**TASK PROMPT**
What is needed here is each entry reproduced exactly, without its pictures.
┄┄┄┄┄┄┄┄┄┄
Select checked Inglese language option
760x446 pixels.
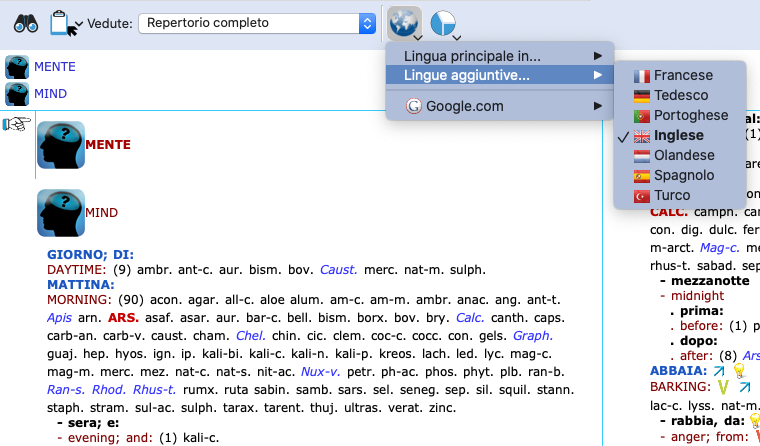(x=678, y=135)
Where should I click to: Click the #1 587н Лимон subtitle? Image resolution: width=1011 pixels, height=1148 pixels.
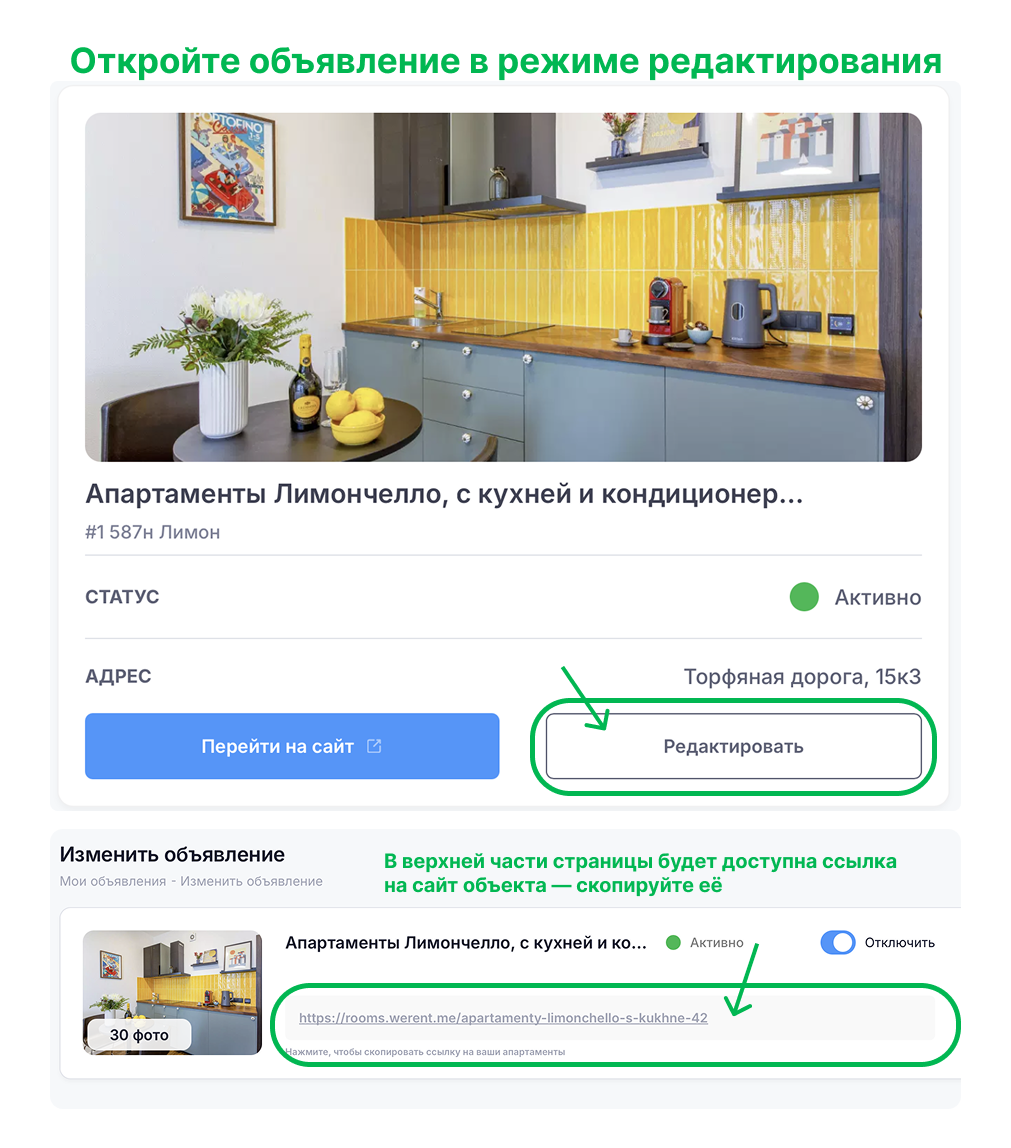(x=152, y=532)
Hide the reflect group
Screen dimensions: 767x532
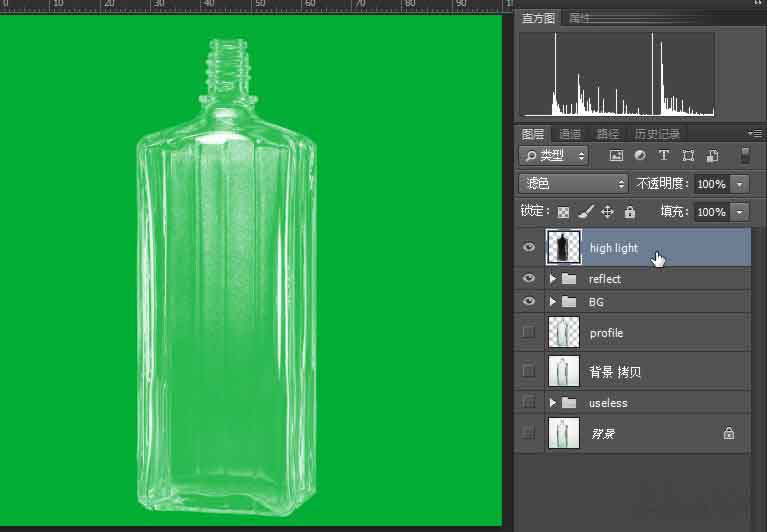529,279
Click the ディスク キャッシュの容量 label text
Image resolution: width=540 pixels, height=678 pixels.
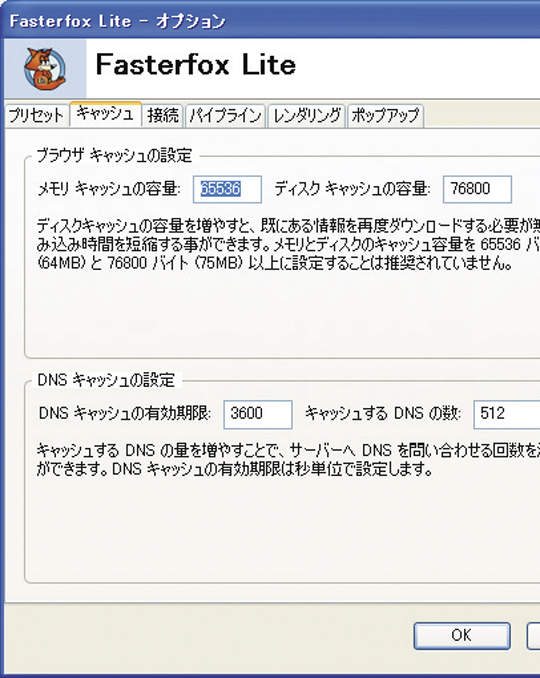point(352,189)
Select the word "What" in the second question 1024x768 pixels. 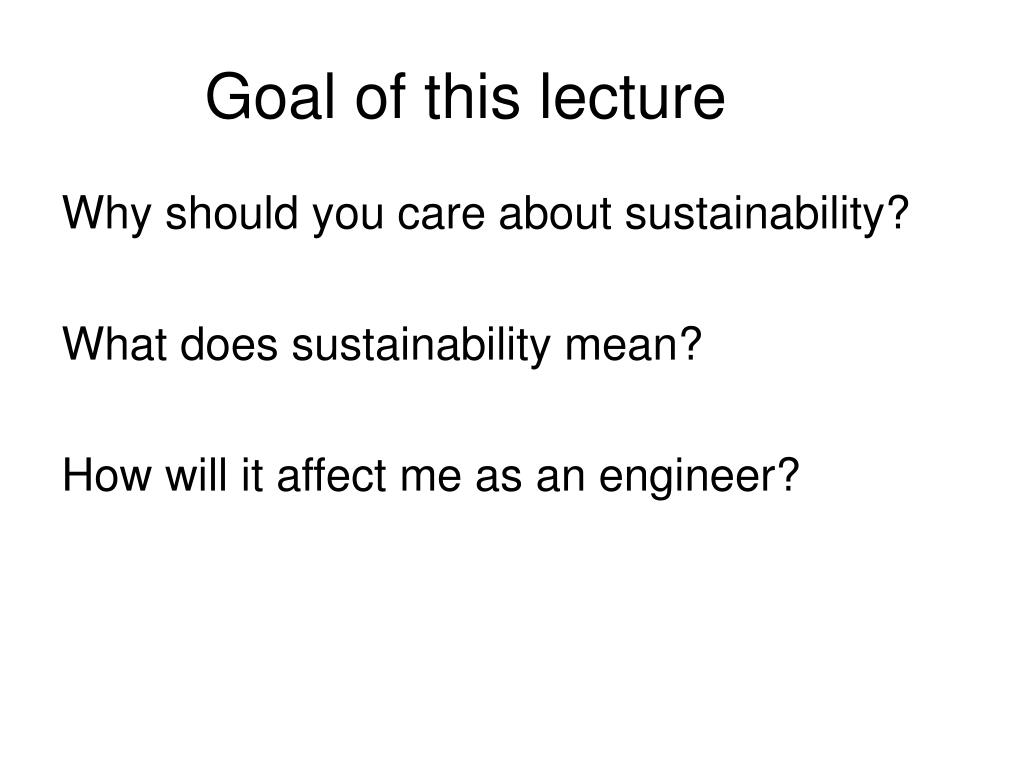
┄┄┄┄┄┄┄┄┄┄
**COMPLETED EXERCISE**
Select checked Inglese language option
760x446 pixels.
(x=678, y=135)
Where should I click to: Click the #1 587н Лимон subtitle? Image resolution: width=1011 pixels, height=1148 pixels.
(x=152, y=532)
Hide the reflect group
Screen dimensions: 767x532
529,279
Click the ディスク キャッシュの容量 label text
Image resolution: width=540 pixels, height=678 pixels.
point(352,189)
Select the word "What" in the second question 1024x768 pixels. 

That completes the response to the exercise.